(Stored data)

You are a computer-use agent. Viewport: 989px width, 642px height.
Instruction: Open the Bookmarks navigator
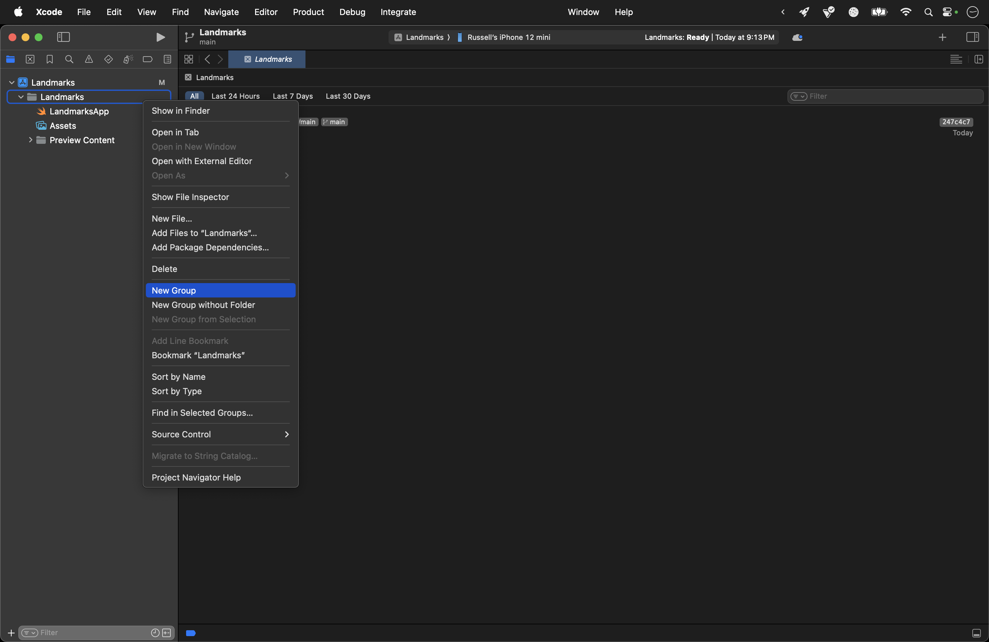point(49,59)
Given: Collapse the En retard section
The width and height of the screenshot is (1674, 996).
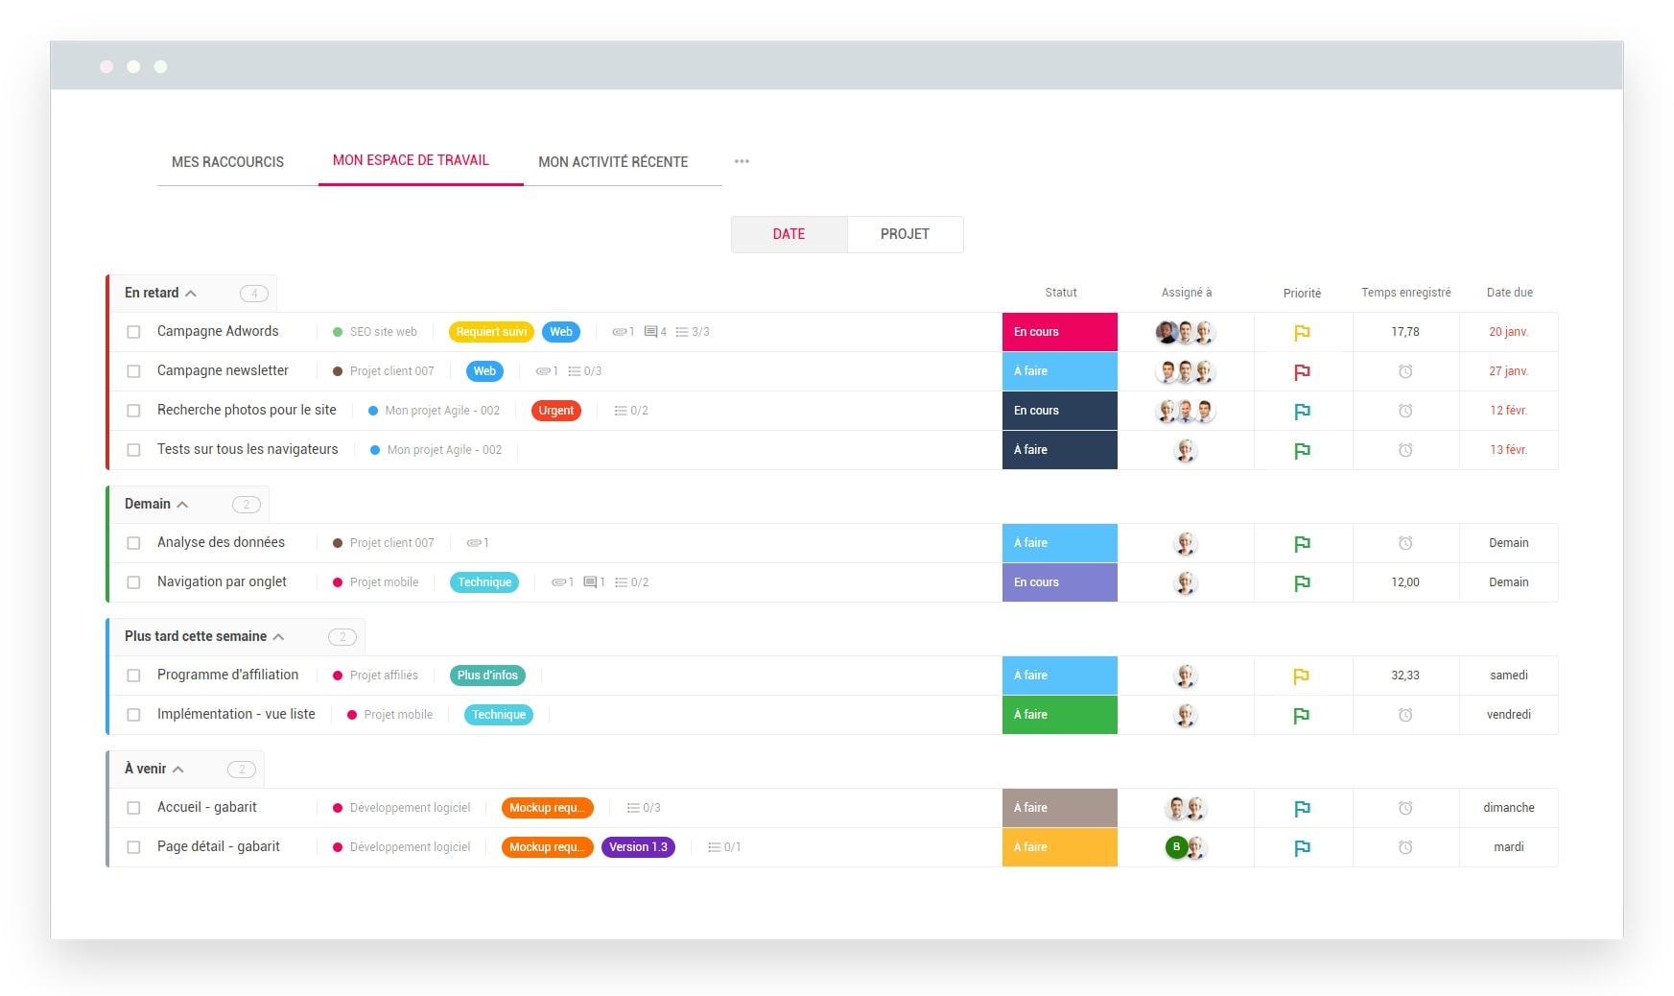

Work request: Copy every record exactly, leaving the pictures out.

Result of this exercise:
You are a computer-use agent. Viewport: 989px width, 642px height.
Instruction: Open the Bookmarks navigator
point(49,59)
Given: Collapse the En retard section
The width and height of the screenshot is (1674, 996).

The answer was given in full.